The camp includes presentations on basic first aid, fire extinguishers, using seat belts, lawn mower, ATV, livestock and general farm safety, calling 911, dangers of grain bin drowning, electrical safety and PTO safety. MedLink AIR from Gunderson Lutheran and the Mabel Ambulance crew attended in the afternoon.
Jerrold Tesmer, Extension educator in Fillmore and Houston counties, presented the PTO safety demonstration, with help from Nick Drinkall of the Mabel-Canton FFA.
Accidents involving farm equipment are major, Tesmer said. If a person gets stepped on by a horse, it will hurt but it likely won't be fatal.
With a power-take-off, "there's no minor injuries," Tesmer said. "If it does happen, it will be bad."
If a person comes into contact with a PTO shaft, it takes less than a second for death to occur.
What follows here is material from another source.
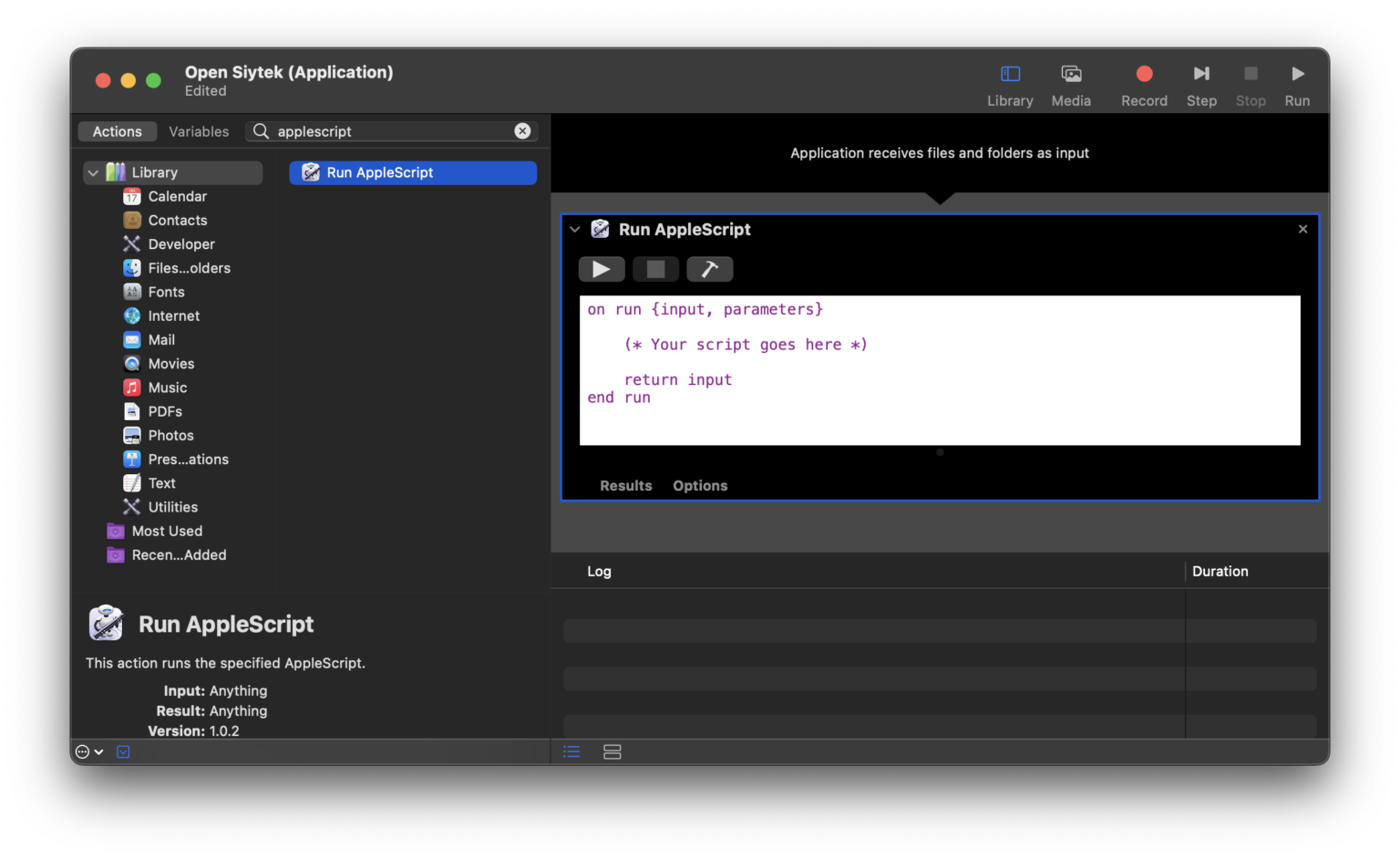Show the Results of the action
The width and height of the screenshot is (1400, 858).
coord(625,486)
He demonstrated with Ralph, the dummy, dressed in paper coveralls and stuffed with newspaper. As Drinkall started the tractor and turned on the PTO, Ralph's coveralls became wrapped around the PTO and newsprint littered the ground.
The best way to avoid a PTO accident is to stay away from it, Tesmer told the fourth graders. Never step over a rotating PTO. Before getting off a tractor, shut off the PTO, or shut off the tractor.
Tractor manufacturers have tried to help by installing shields and warning labels, but ultimately safety rests with individual actions, Tesmer said.
At the ATV safety station, Jared Barnes, a certified Department of Natural Resources ATV instructor, talked about being safe on four-wheelers. He told the students to always wear their helmet when riding and to ride a four-wheeler suited to their size.
He leads by example, always wearing a helmet, boots, goggles and long pants when he rides. He bought smaller machines for his children. The machines may cost more, but they have an excellent resale value, he said.
The importance of teaching ATV safety was illustrated by the number of students who raised their hand when asked if they had ever driven or rode on a four-wheeler. Somewhere around 90 percent raised their hand when he asked the question.